Les étoiles évaluent le plaisir ressenti à la découverte des œuvres, rien à voir avec une quelconque note !

Une batteuse et des Craven A,

des allusions à NIHILIST, IMMOLATION, CRYPTIC SLAUGHTER, CELTIC FROST, VENOM, SADISTIC INTENT, MUTILATED, NECROVORE ?!! Dites donc mais c’est de la corruption de fonctionnaire caractérisée ça, mes bons messieurs. A moins que ce ne soit seulement qu’une preuve de bon goût. Forcément !

En tout cas ce texte destiné au cinéma de Laurent Bouhnik (réalisateur de Zonzon, entre autres) puis finalement retranscrit en bande dessinée par Stefan Thanneur, raconte l’histoire, pas souvent marrante, de cette fille aux yeux de rêve (‘tain c’te couv’ !) qui voit, dans une scène digne du Darling de Jean Teulé, l’enfoiré qui la bat régulièrement se faire écraser par un camion. Quand on vous dit que les routiers sont sympas ! Mais ce n’est qu’un premier chapitre. Les meufs de son taf, les mecs qui lui collent aux basques, c’est avec la terre entière qu’il semble qu’elle doive se battre. A part peut-être avec Démo, un garçon qui semble différent.
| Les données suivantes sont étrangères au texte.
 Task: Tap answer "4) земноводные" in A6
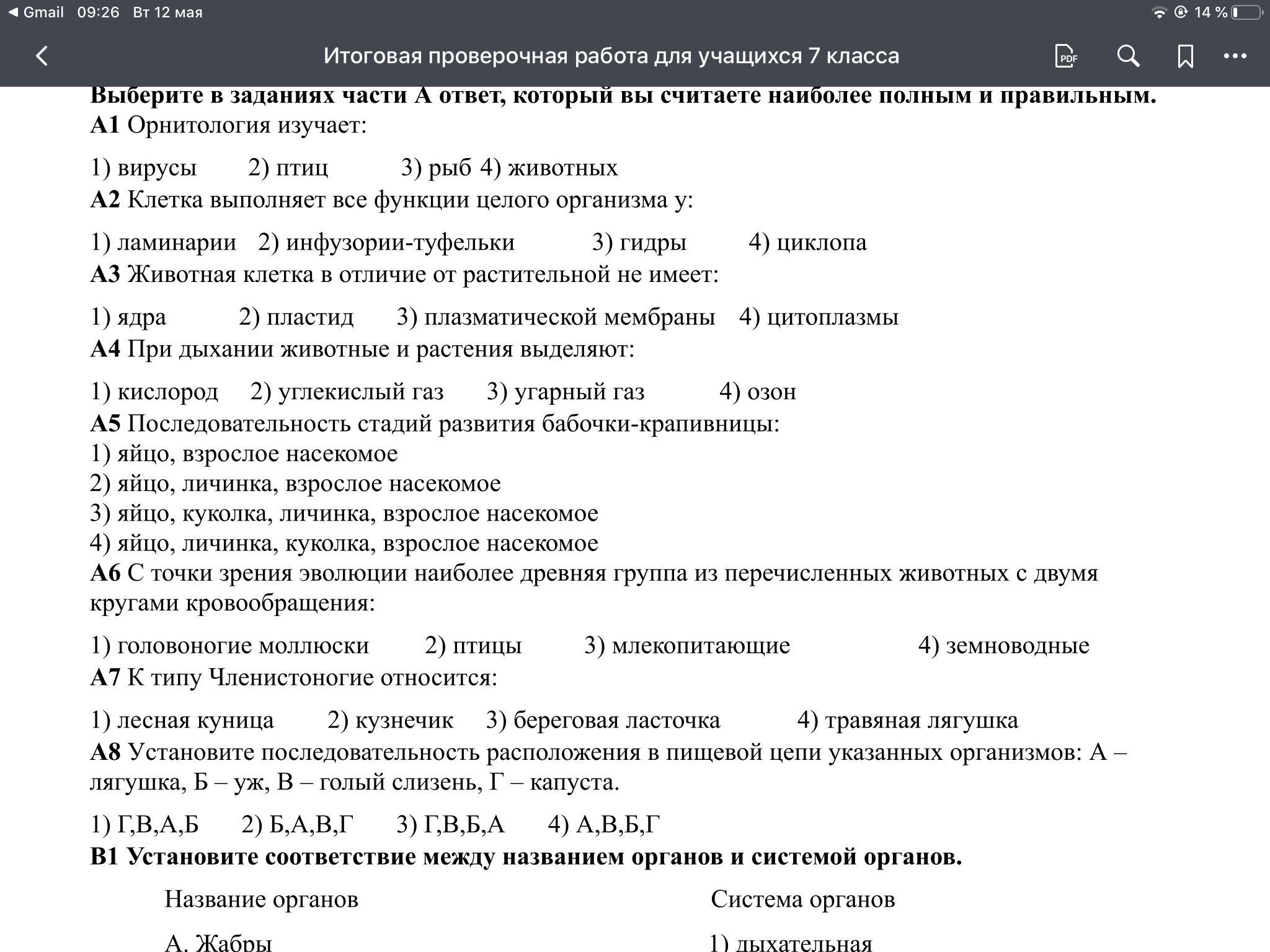tap(1003, 646)
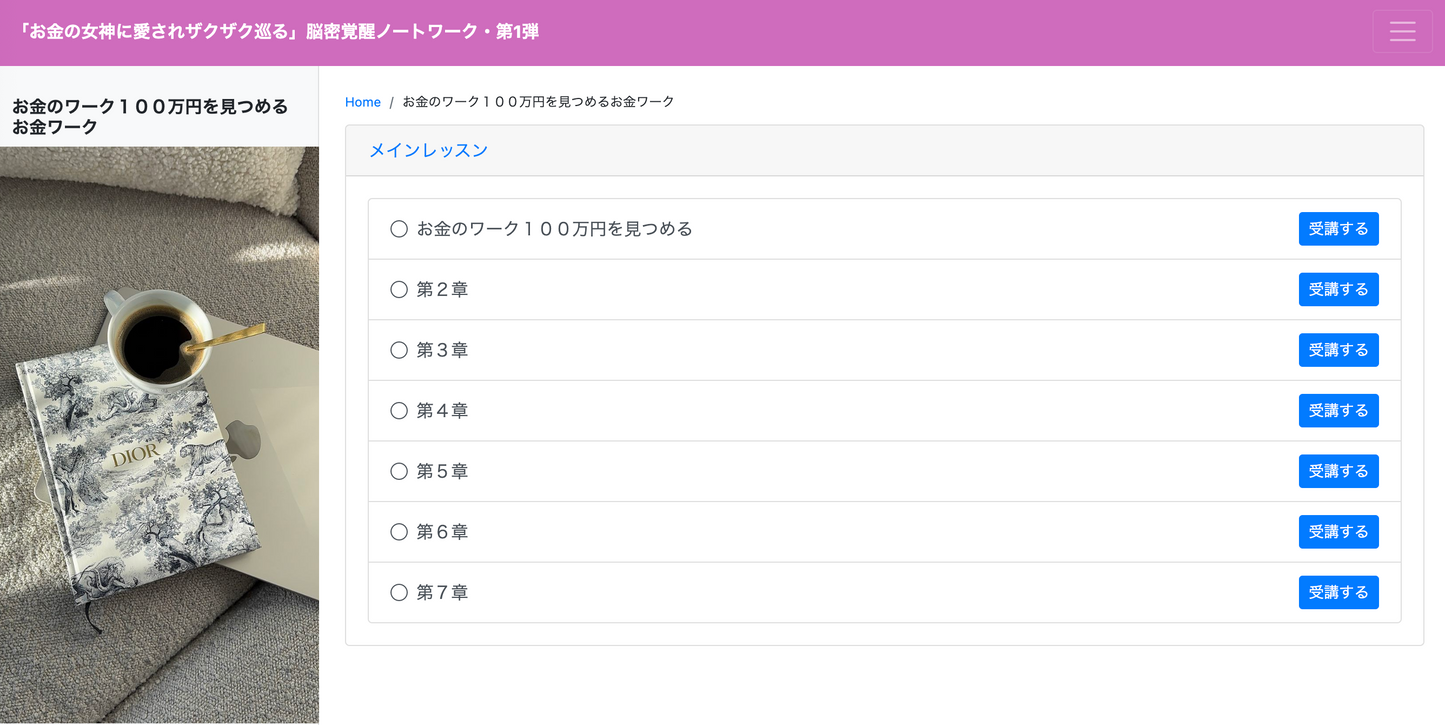Mark the 第７章 status circle
This screenshot has height=725, width=1445.
pyautogui.click(x=399, y=593)
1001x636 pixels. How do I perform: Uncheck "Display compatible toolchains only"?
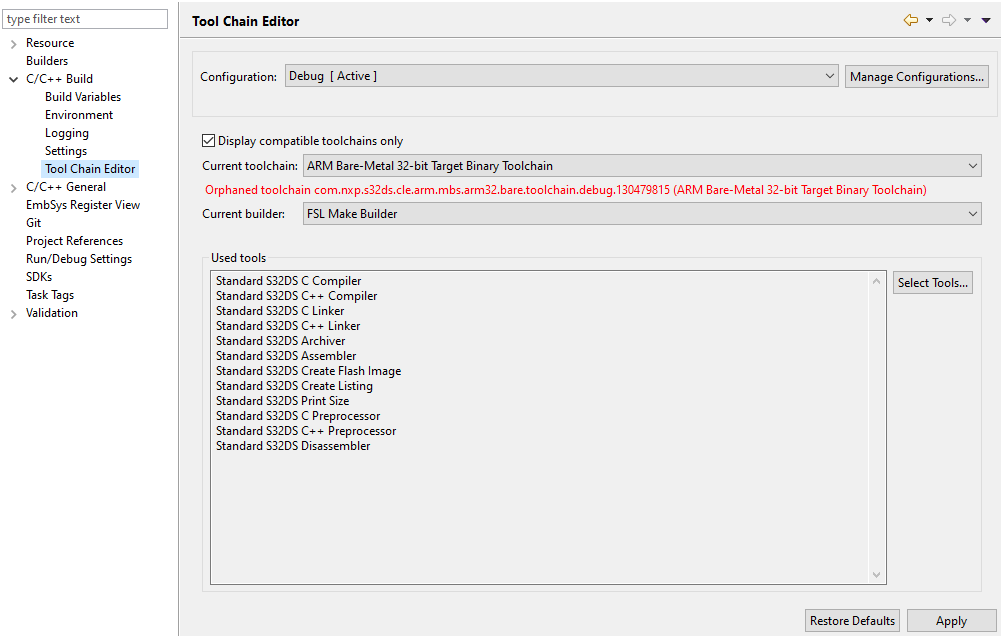pos(208,140)
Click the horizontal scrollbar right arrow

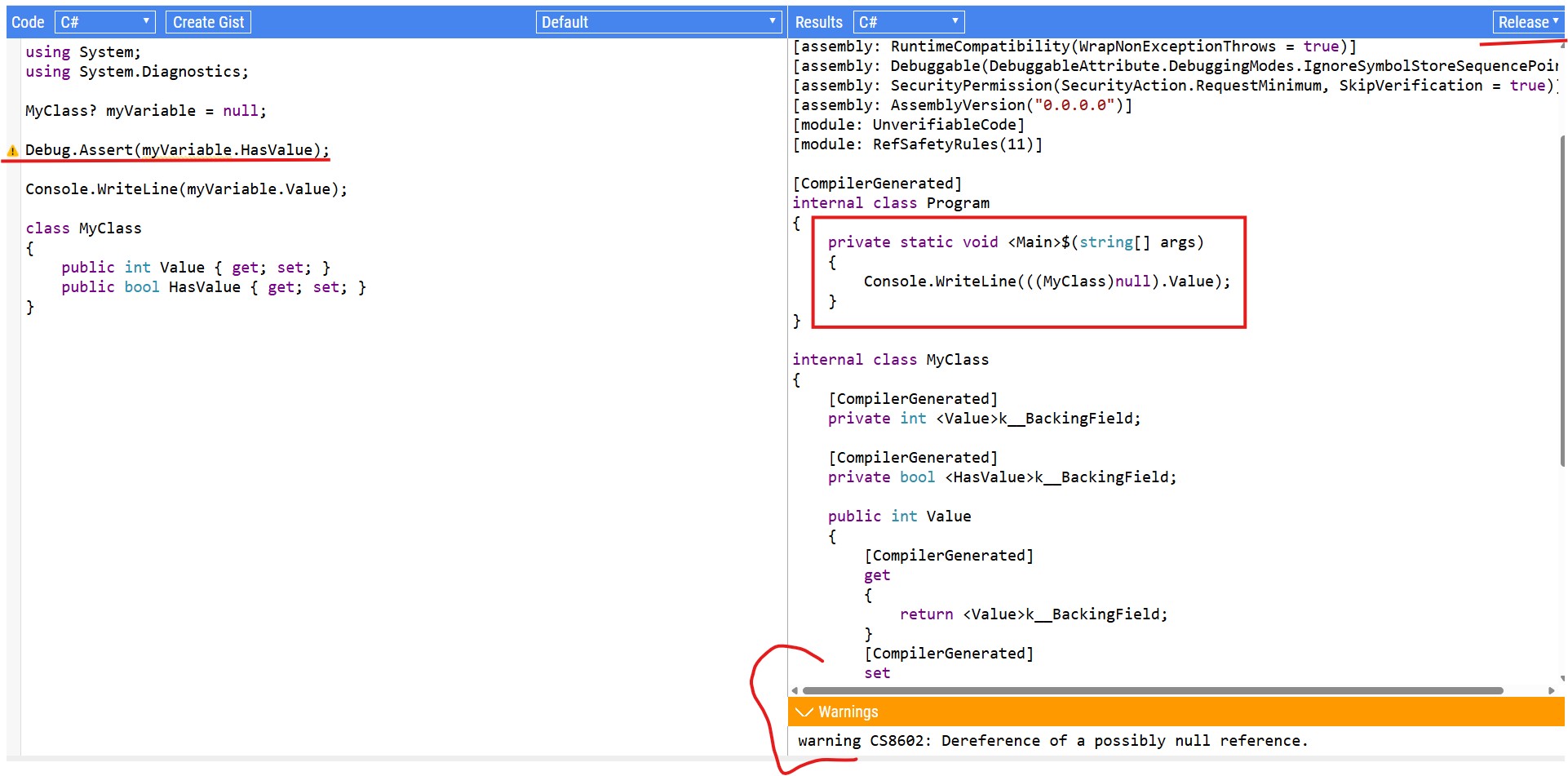pos(1551,690)
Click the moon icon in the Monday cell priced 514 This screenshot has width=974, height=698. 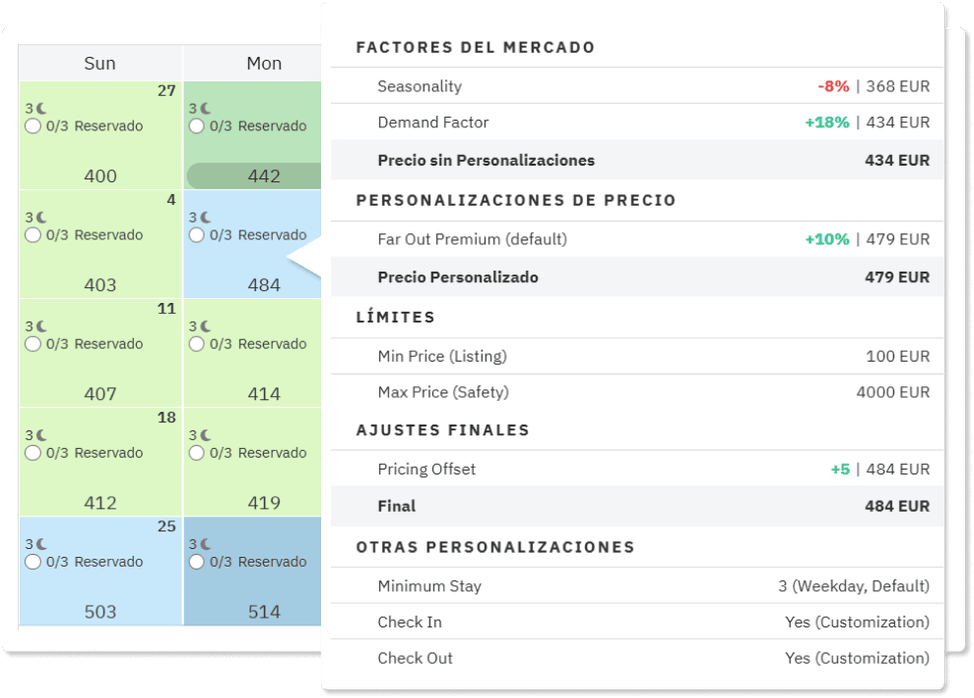click(206, 544)
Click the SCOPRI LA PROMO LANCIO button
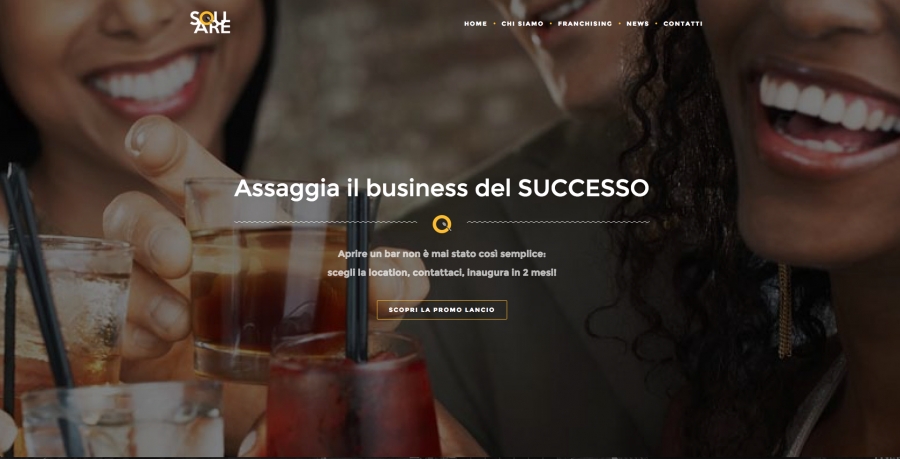This screenshot has width=900, height=459. [442, 310]
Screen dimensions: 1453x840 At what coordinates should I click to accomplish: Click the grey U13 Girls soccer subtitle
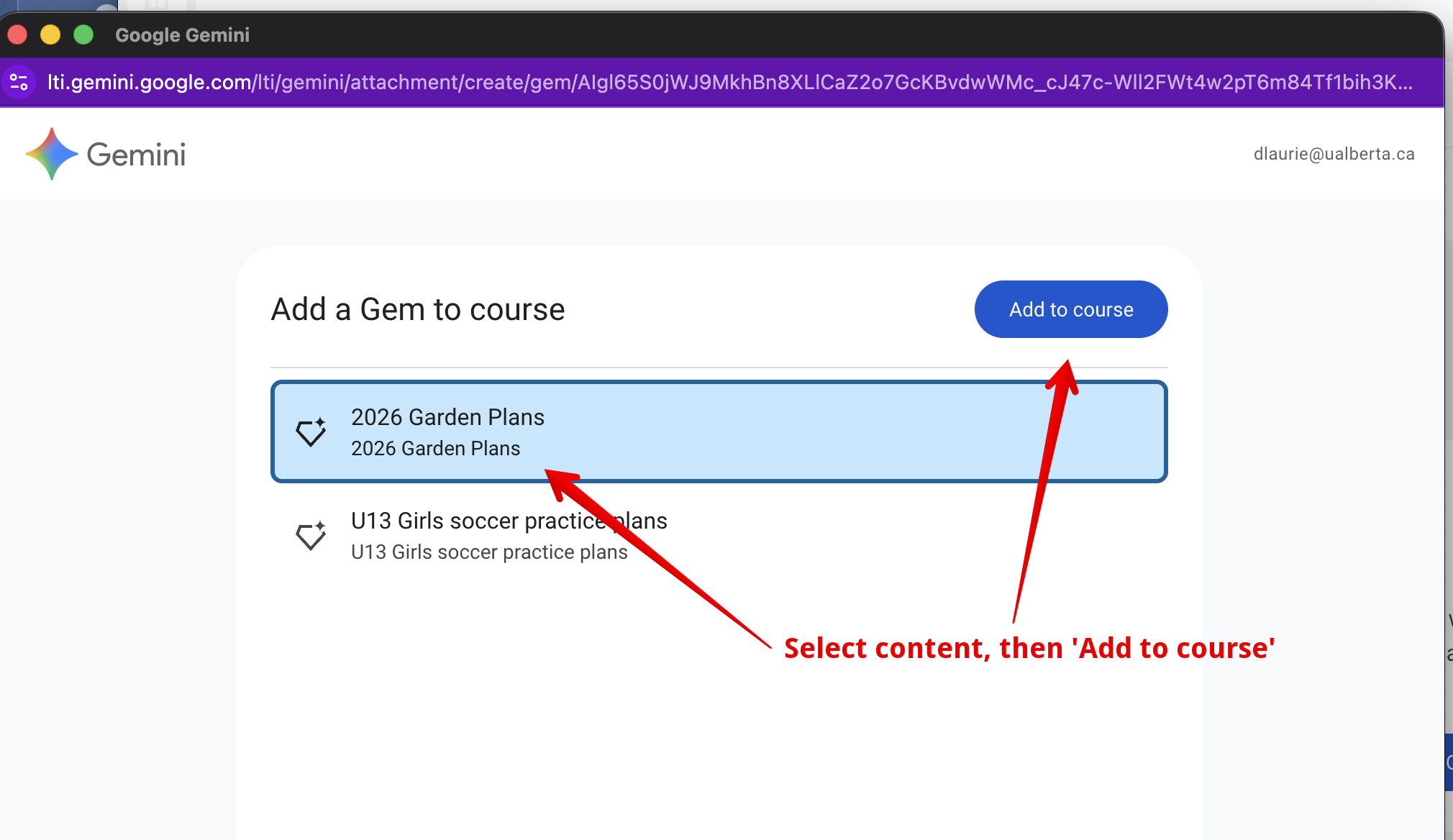coord(489,552)
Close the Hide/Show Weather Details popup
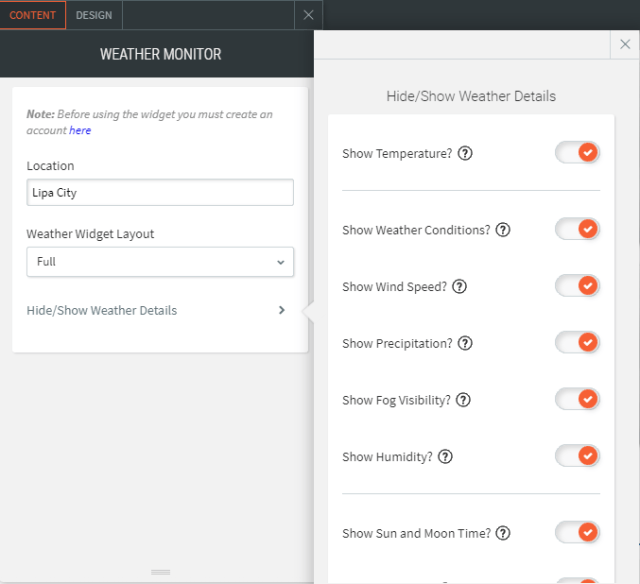The height and width of the screenshot is (584, 640). 625,45
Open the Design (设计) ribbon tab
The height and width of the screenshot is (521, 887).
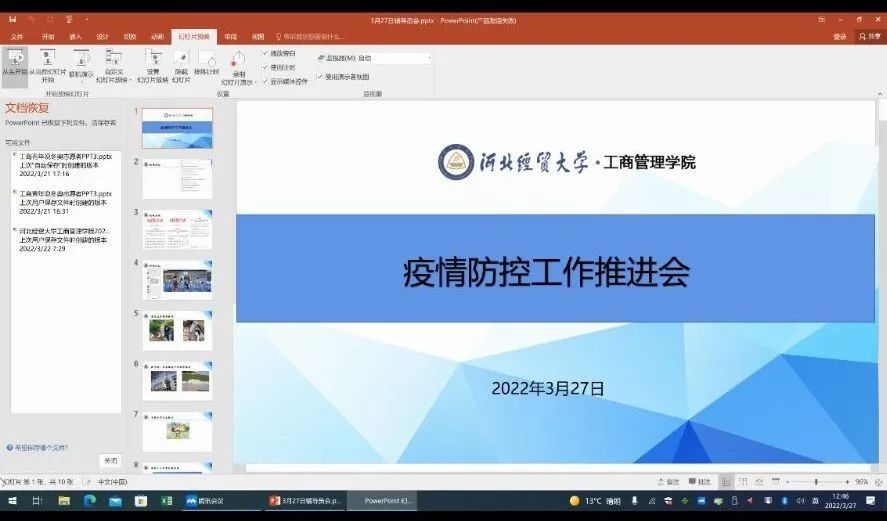tap(103, 36)
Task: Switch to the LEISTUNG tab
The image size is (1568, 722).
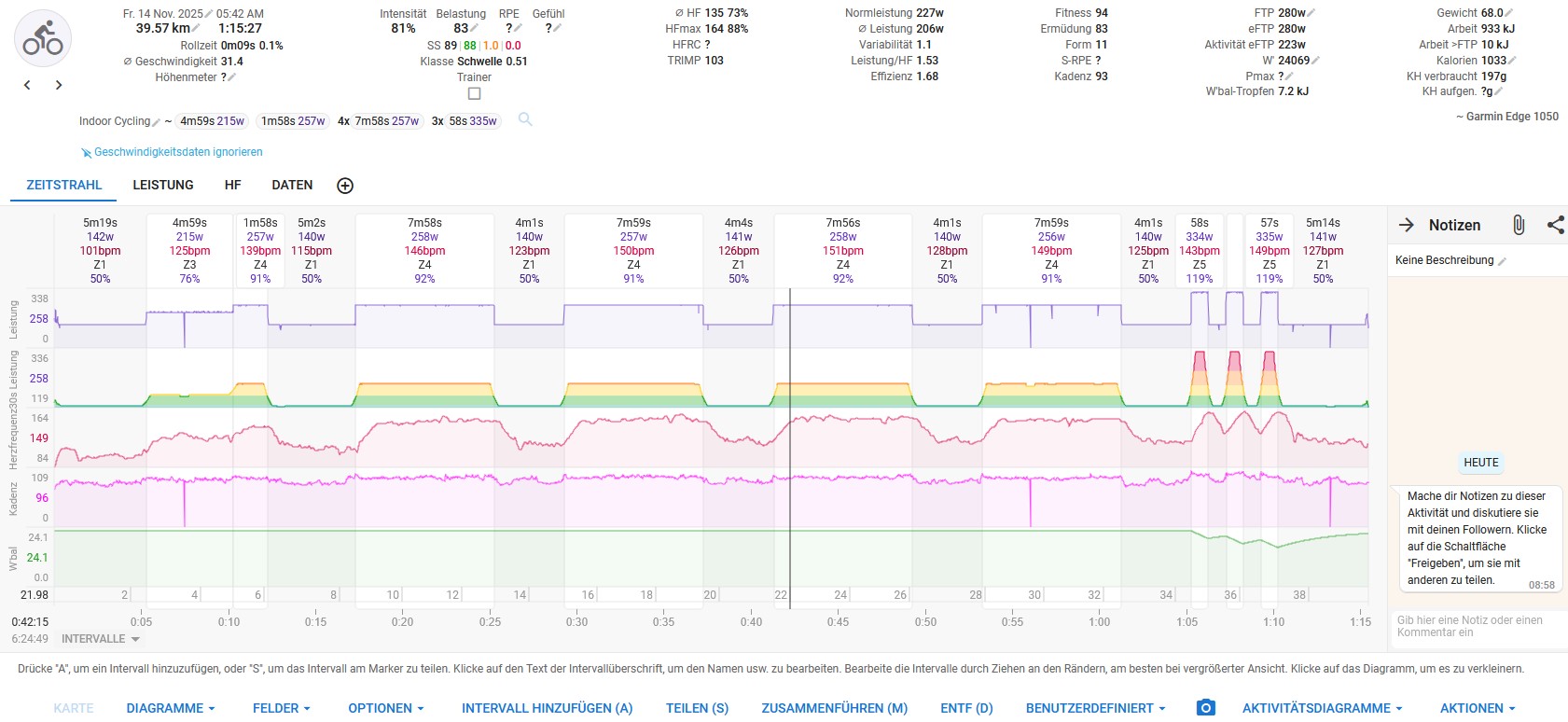Action: [163, 185]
Découpé efficacement et doté de dialogues percutants, ce récit se dévore d’une traite, c’est dur comme une mandale dans la gueule mais on sent une extrême sensibilité là-dedans, et même un souffle d’espoir. On ne conseillera pas cette bande dessinée souvent explicite à tous les publics mais avec un trait pareil et des couleurs qui tapent méchamment dans la rétine, on ne pourra qu’encourager les amateurs de BD adulte au climat urbain, voire même de street art, de s’enquérir de cet album au format agréable.

Ah, et puis les métalleux du weekend pourront aussi trouver le moyen de se faire connaître même sans aucune qualité intrinsèque. L’Art utile, c'est la classe !

P. S. : merci à M’sieur Phil Guillou, et bien sûr à Copain, pour ce colis découverte à défaut d’Éros-tisserie.